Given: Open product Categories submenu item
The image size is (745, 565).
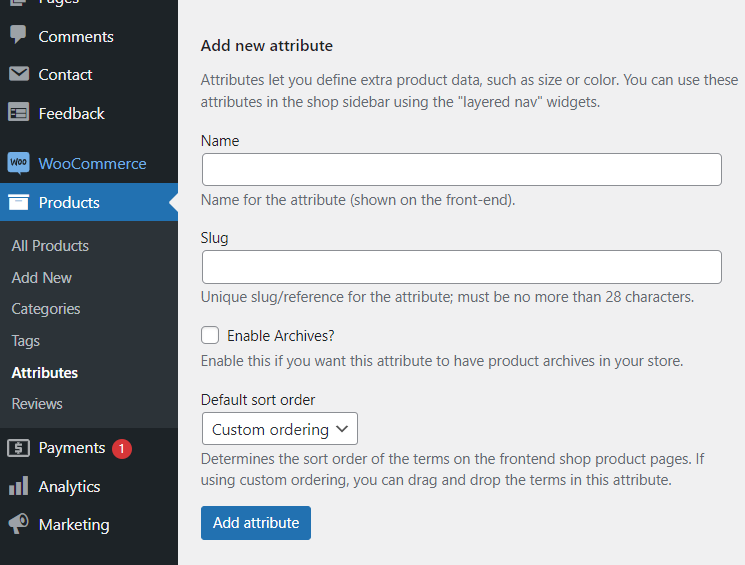Looking at the screenshot, I should pyautogui.click(x=46, y=309).
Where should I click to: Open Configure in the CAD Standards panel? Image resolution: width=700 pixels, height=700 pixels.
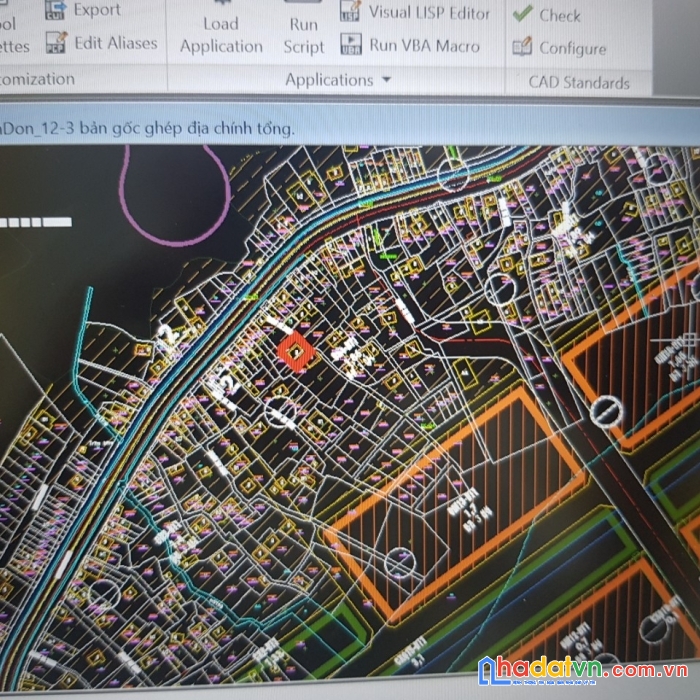point(522,47)
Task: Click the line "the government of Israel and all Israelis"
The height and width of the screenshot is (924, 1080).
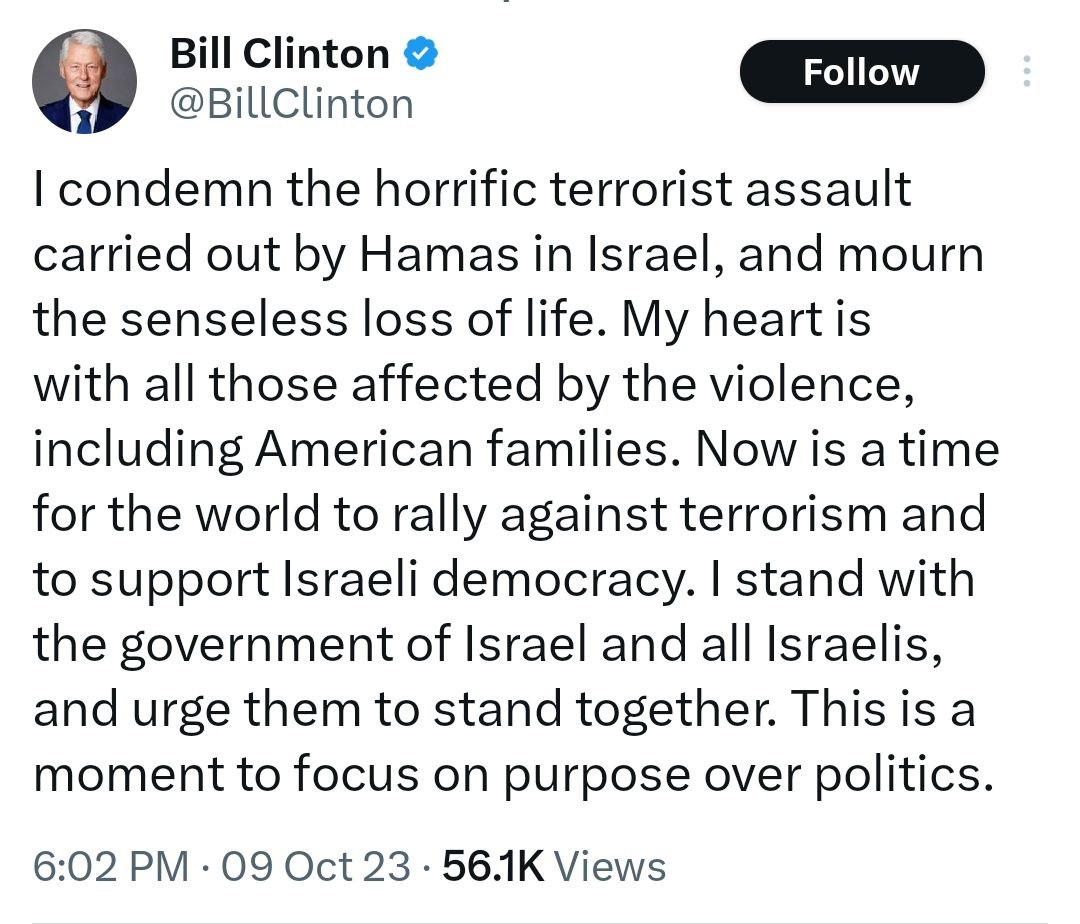Action: point(488,645)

----

[Aim of the task]
Please copy exactly the lines from the one containing "Where should I" through the last line of the records, both ends included, and leave out any pictures.

[Problem solution]
Where should I click to: Open Configure in the CAD Standards panel? Image resolution: width=700 pixels, height=700 pixels.
point(522,47)
Task: Click the line "the government of Israel and all Israelis"
The height and width of the screenshot is (924, 1080).
Action: point(488,645)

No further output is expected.